Editor's Note: This article originally appeared in Faith & Family Magazine and is reprinted with permission. LMH

Years ago I decided to pay a visit to my brother, who had just moved with his wife and young daughter to a new house.  I rang the bell and my sister-in-law answered the door.

“Joe’s upstairs,” she said, “in the closet.”

The closet?   I climbed the stairs and followed the sound of turning pages.   Sure enough, there was Joe, sitting crossed-legged on the floor of a walk-in closet with “National Review” on his lap and a cup of espresso in his hand.  Beside him were a Snickers wrapper and an outdated box calendar with a cartoon on every page.

“Welcome to my space,” he said.

He and his wife had finished unpacking, Joe told me, and were settling in nicely.  But my niece was having a bit of trouble adjusting to her new home, and her crankiness was starting to wear on Joe.  Besides, Joe was having problems of his own at his workplace.

“I come in here when I’m feeling stressed,” he explained, throwing affectionate glances at the bare metal clothes bar and exposed ceiling bulb. “It’s a great place to unwind.”

This, I thought, is bizarre.

But that was then.  Since that long-ago visit to my brother’s “space,” I married, moved to a new apartment, gave birth, moved to a new house, gave birth again, started homeschooling, birthed more babies,  homeschooled more kiddies, shed tears, pounds, and brain cells, and gained wisdom, cellulite, and a robust appreciation for the gift of leisure.

Now I’ve come to understand the need for a woman to have a place of her own.

A place where she can read Tolstoy, read comics, or read the Bible; trace her genealogy or trace a picture;  pray the Hours, pray with tears; write a love letter, write a novel, or eat ice cream straight from the carton.  Or just lie on her back and stare at the ceiling blankly without hearing a little voice cry:  “Everybody come here; I think Mommy’s dead!”

A woman’s special place doesn’t have to be attractive.  Before I created my present place (see below), I’d scuttle downstairs into the furnace room when the going got rough.  It was a dingy spot that smelled like oozing tar, and it contained a furnace that, without warning, would periodically let out a startling clang followed by a thunderous roar.  The furnace room was disagreeable enough that family members, especially skittish children, usually stayed clear of it, even when Mom was hiding out there.   But I liked it because it was always nice and warm, and besides, it reminded me of my South Bronx childhood home, whose ancient furnace would produce an all-night-long rumble that worked on me like a lullaby.

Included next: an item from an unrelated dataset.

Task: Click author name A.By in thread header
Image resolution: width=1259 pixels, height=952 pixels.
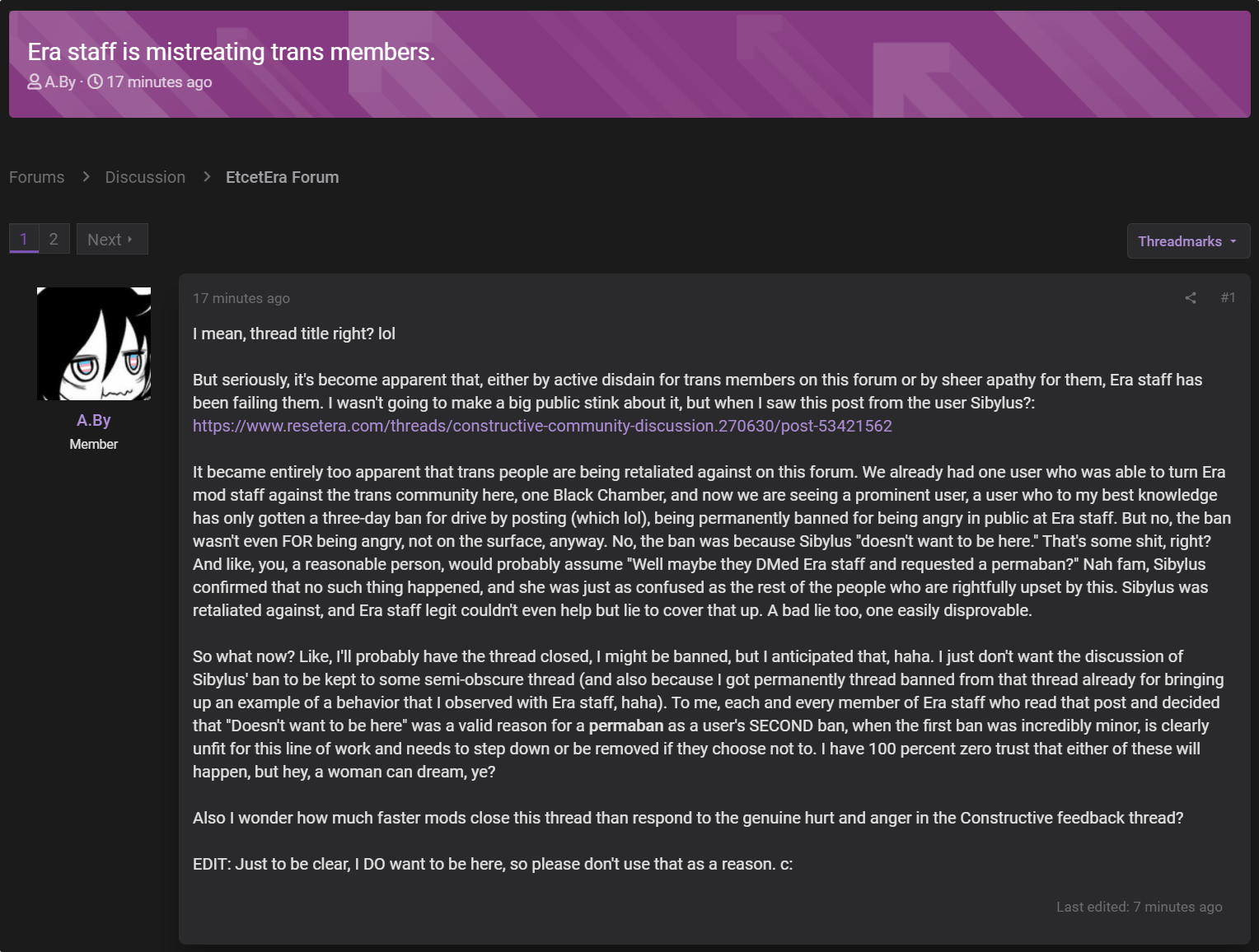Action: pyautogui.click(x=60, y=82)
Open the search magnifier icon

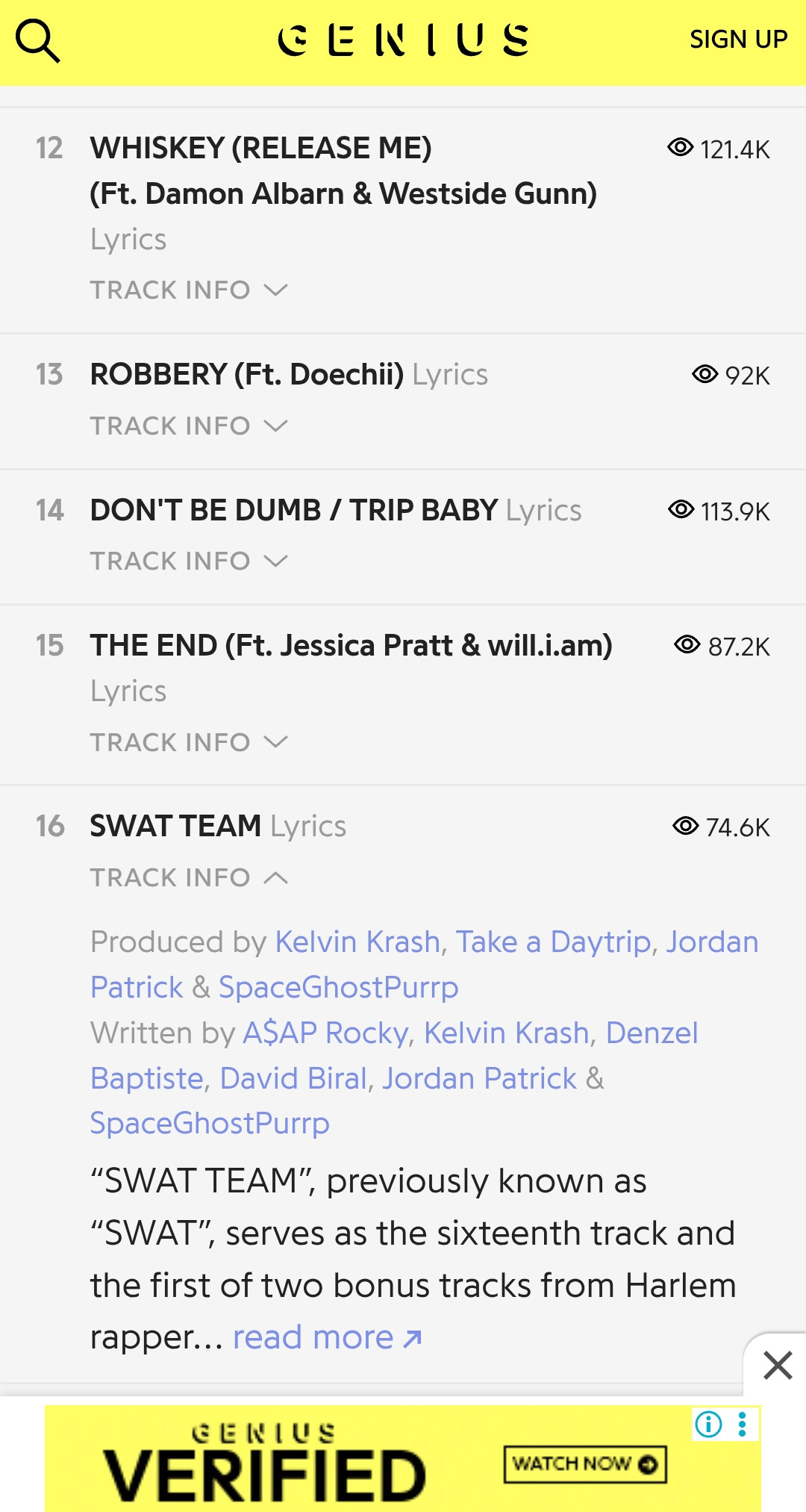pos(37,40)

One’s cozy spot can even be out-of-doors.  Although a garden nook would be perfect, a more homely setting would serve just as well. I have a friend who, when she needs to get away, grabs a handful of Reese’s Peanut Butter Cups and absconds to the back seat of her van, which is parked in a gravel driveway.  She pops some praise music into the car’s CD player, delves into the Reese’s, and always comes away both spiritually and physically refreshed.  A bonus to her taking haven outside the home is that her kids can’t detect the smell of the chocolate which, as all mothers know, has the attractive force of a Pied Piper call.

The components of her special place are the lady’s choice. My own space centers on a massive wooden desk that sits in the corner of my bedroom.  On top of the desk are my laptop, little love notes from my children, two icons, a prism to look through, a monogrammed wine glass for use in emergency situations, and an encouraging email message from a friend that I printed out in 28 point type and framed. The desk drawers hold your usual desk-y stuff, plus a few surprises.  (There’s some peanut brittle zipped into the case of my Franklin Planner.  Don’t tell my kids.)  Hanging above the desk is a “nostalgia board” which displays, among other things, my fourth grade school portrait (sparkly cat’s eye glasses and all), a sketch of Iron Man that I drew in the 1970s, an Art Garfunkel autograph, and a leather peace sign pendant. My preferred way to unwind is to reminisce, so, besides dating me more effectively than Carbon-14, the nostalgia board’s funky stuff can whisk me away from here faster than the, um,  Millennium Falcon.

I love my nook.  But it took me a while to learn how to enjoy it without guilt.  I used to fret about the unmade bed, the untended garden, and the unfinished lessons, even while gulping Tension Tamer tea and whizzing through the Serenity Prayer.  No wonder that peace eluded me.  The Lord manifested Himself to Elijah, not in the mighty wind or in the earthquake, but in the “still, small voice.”  As difficult as it may be in the course of a busy day, I’ve got to pause and dispose myself to receive the refreshment that, like all good things, comes from God.